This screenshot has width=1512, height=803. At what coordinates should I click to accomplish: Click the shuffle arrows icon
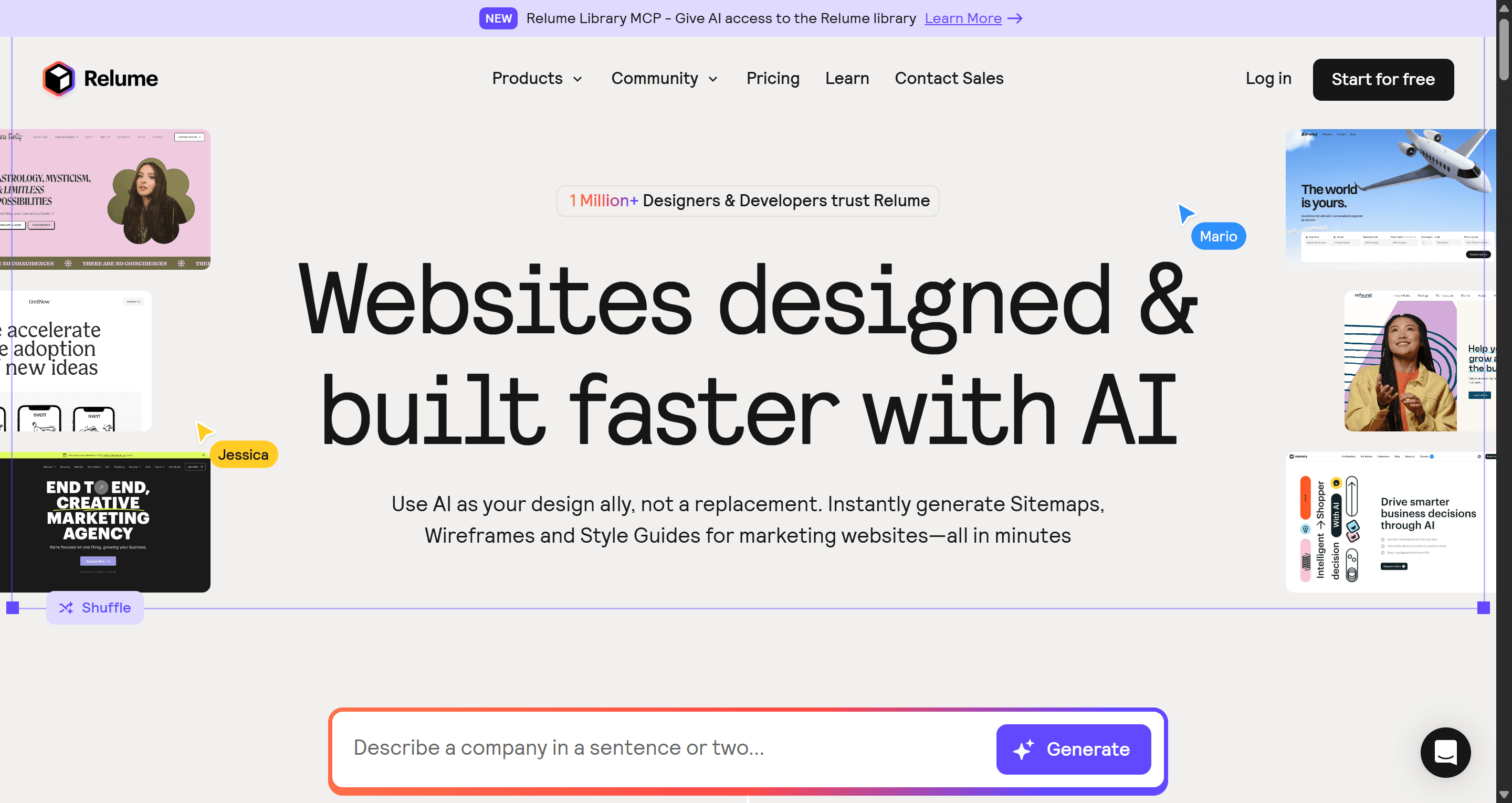point(66,608)
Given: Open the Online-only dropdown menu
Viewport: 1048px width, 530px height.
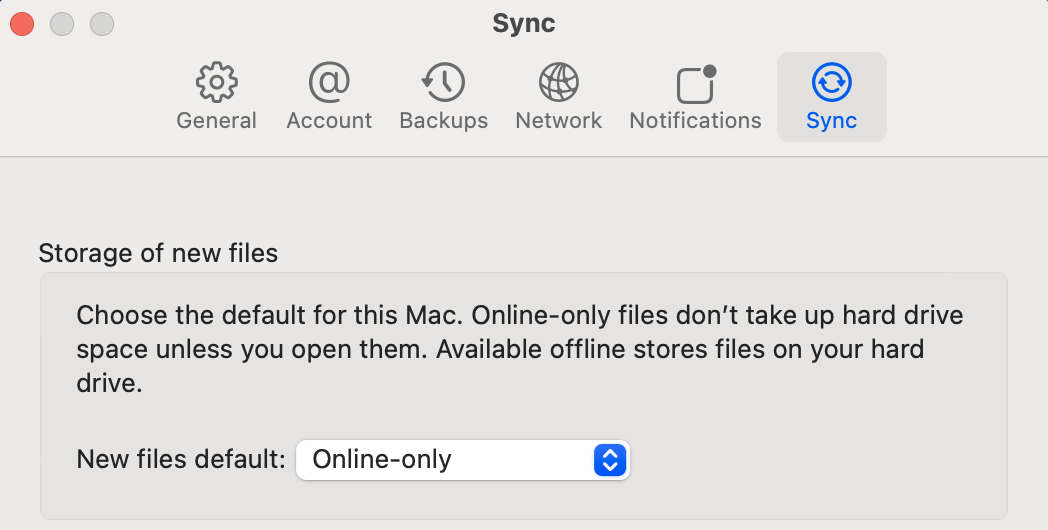Looking at the screenshot, I should (450, 460).
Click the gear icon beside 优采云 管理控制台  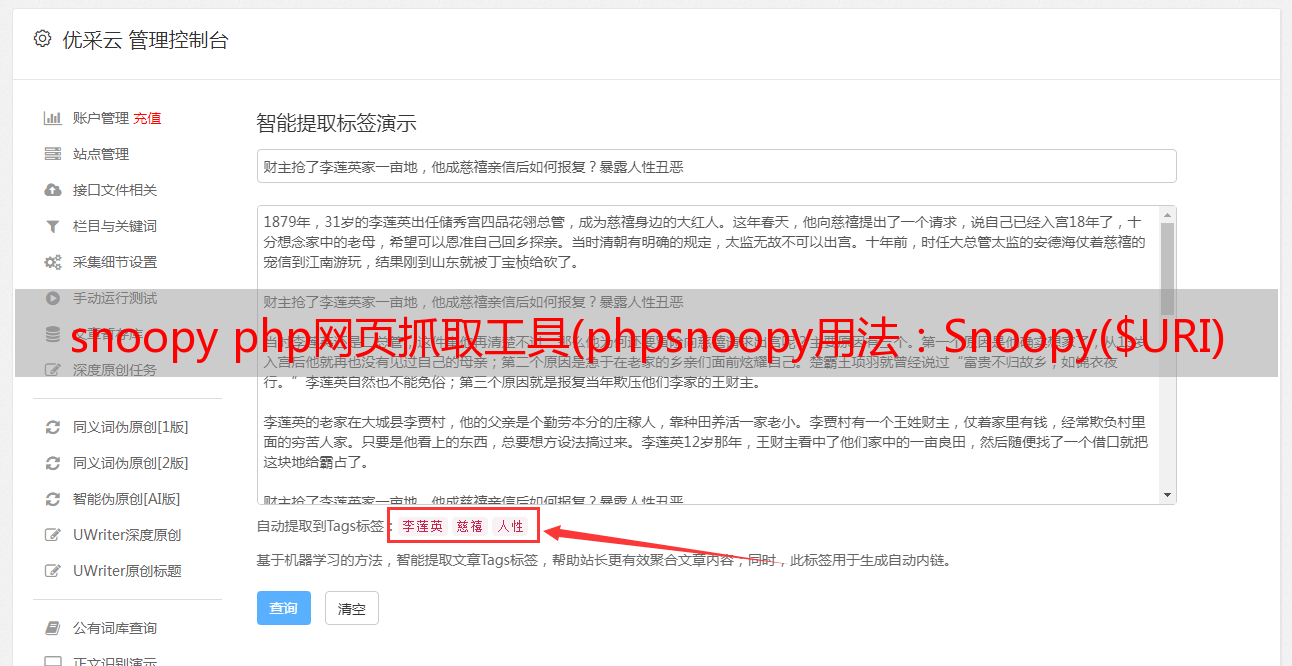coord(42,39)
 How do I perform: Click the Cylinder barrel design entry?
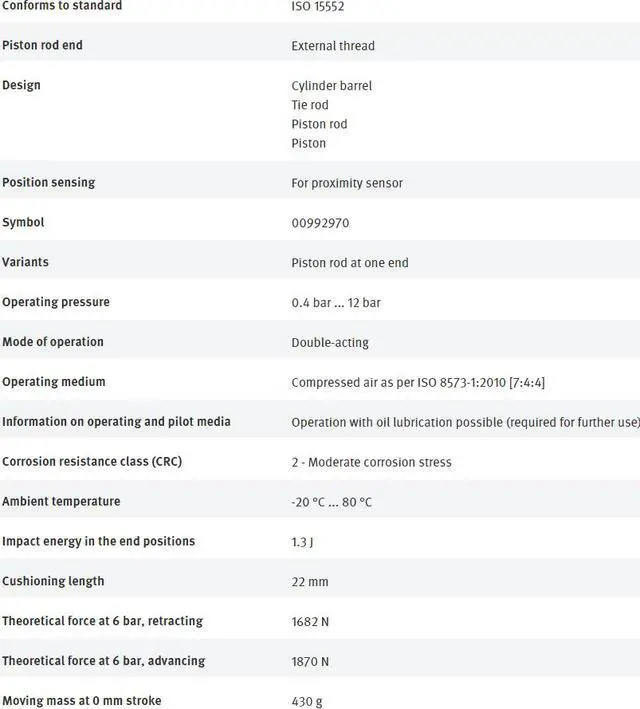[331, 86]
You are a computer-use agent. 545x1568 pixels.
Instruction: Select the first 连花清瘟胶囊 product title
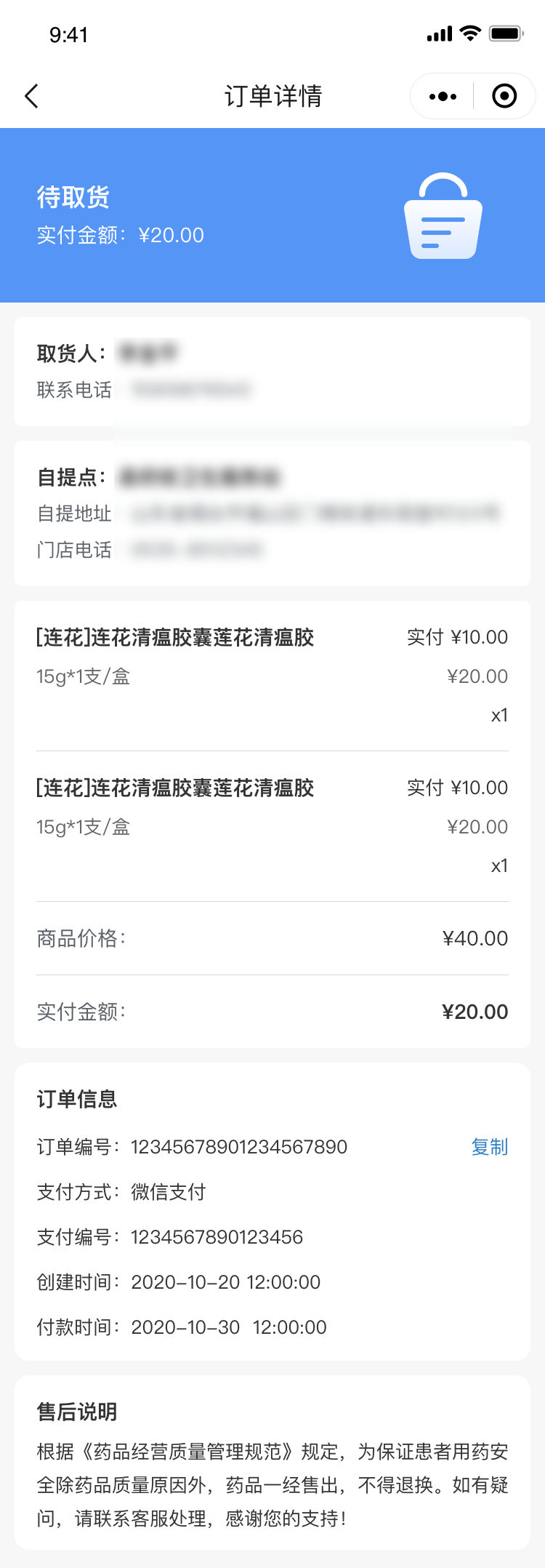(x=175, y=638)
::::
TASK INSTRUCTIONS: Exactly the lines from the line with "How do I perform: Click" through the last line of the listing, both included, should be extracted, and the pictures left behind.

ANSWER AREA:
 How do I perform: Click the Cylinder barrel design entry?
[331, 86]
You are a computer-use agent. 545x1568 pixels.
Instruction: Select the first 连花清瘟胶囊 product title
(x=175, y=638)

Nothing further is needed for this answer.